# Problem details
Output all of the entries beneath, exactly as written.

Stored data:
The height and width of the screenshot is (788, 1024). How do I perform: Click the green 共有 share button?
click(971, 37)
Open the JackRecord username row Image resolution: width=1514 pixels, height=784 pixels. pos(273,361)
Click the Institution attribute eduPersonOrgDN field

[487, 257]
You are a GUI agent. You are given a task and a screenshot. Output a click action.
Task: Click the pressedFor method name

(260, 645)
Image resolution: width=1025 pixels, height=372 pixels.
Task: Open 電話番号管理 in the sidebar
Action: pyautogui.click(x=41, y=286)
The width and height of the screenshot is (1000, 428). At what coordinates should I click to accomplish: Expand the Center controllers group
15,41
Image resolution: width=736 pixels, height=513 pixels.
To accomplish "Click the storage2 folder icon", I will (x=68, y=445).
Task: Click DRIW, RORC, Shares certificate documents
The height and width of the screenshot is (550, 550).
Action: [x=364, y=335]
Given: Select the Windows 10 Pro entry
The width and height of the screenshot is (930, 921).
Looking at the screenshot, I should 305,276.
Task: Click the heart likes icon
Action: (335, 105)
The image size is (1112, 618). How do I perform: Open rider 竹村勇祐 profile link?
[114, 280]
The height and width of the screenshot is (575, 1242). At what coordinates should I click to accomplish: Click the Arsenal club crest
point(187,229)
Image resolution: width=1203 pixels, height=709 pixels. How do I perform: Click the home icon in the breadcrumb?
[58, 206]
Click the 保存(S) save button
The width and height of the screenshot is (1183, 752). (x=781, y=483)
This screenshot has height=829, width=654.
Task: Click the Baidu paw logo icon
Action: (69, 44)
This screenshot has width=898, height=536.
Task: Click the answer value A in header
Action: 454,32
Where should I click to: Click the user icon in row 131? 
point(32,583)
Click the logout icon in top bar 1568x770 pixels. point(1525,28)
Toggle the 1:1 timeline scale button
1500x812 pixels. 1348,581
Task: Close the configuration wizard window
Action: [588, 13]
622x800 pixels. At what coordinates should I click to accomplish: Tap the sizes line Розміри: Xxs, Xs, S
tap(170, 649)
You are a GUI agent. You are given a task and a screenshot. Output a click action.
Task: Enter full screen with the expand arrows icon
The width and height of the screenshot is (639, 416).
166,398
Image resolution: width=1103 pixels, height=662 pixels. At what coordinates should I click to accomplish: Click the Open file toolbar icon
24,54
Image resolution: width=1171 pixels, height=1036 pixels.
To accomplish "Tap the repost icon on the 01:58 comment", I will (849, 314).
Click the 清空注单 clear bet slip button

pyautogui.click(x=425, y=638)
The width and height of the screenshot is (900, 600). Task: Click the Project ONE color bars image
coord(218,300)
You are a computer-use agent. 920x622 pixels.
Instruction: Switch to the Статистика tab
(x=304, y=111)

# Response to the task
The height and width of the screenshot is (788, 1024). How do I perform: Click the green 共有 share button?
click(971, 37)
Open the JackRecord username row Image resolution: width=1514 pixels, height=784 pixels. pos(273,361)
Click the Institution attribute eduPersonOrgDN field

[487, 257]
You are a GUI agent. You are given a task and a screenshot. Output a click action.
Task: Click the pressedFor method name

(260, 645)
Image resolution: width=1025 pixels, height=372 pixels.
Task: Open 電話番号管理 in the sidebar
Action: pyautogui.click(x=41, y=286)
The width and height of the screenshot is (1000, 428). At what coordinates should I click to accomplish: Expand the Center controllers group
15,41
Image resolution: width=736 pixels, height=513 pixels.
To accomplish "Click the storage2 folder icon", I will (x=68, y=445).
Task: Click DRIW, RORC, Shares certificate documents
The height and width of the screenshot is (550, 550).
Action: [x=364, y=335]
Given: Select the Windows 10 Pro entry
The width and height of the screenshot is (930, 921).
Looking at the screenshot, I should 305,276.
Task: Click the heart likes icon
Action: (335, 105)
The image size is (1112, 618). How do I perform: Open rider 竹村勇祐 profile link?
[114, 280]
The height and width of the screenshot is (575, 1242). At what coordinates should I click to accomplish: Click the Arsenal club crest
point(187,229)
Image resolution: width=1203 pixels, height=709 pixels. How do I perform: Click the home icon in the breadcrumb?
[58, 206]
Click the 保存(S) save button
The width and height of the screenshot is (1183, 752). (x=781, y=483)
This screenshot has height=829, width=654.
Task: Click the Baidu paw logo icon
Action: (69, 44)
This screenshot has width=898, height=536.
Task: Click the answer value A in header
Action: 454,32
Where should I click to: Click the user icon in row 131? 
point(32,583)
Click the logout icon in top bar 1568x770 pixels. point(1525,28)
Toggle the 1:1 timeline scale button
1500x812 pixels. 1348,581
Task: Close the configuration wizard window
Action: [588, 13]
622x800 pixels. At what coordinates should I click to accomplish: Tap the sizes line Розміри: Xxs, Xs, S
tap(170, 649)
You are a GUI agent. You are given a task and a screenshot. Output a click action.
Task: Enter full screen with the expand arrows icon
The width and height of the screenshot is (639, 416).
166,398
Image resolution: width=1103 pixels, height=662 pixels. At what coordinates should I click to accomplish: Click the Open file toolbar icon
24,54
Image resolution: width=1171 pixels, height=1036 pixels.
To accomplish "Tap the repost icon on the 01:58 comment", I will (849, 314).
Click the 清空注单 clear bet slip button

pyautogui.click(x=425, y=638)
The width and height of the screenshot is (900, 600). Task: Click the Project ONE color bars image
coord(218,300)
You are a computer-use agent. 920x622 pixels.
Instruction: Switch to the Статистика tab
(x=304, y=111)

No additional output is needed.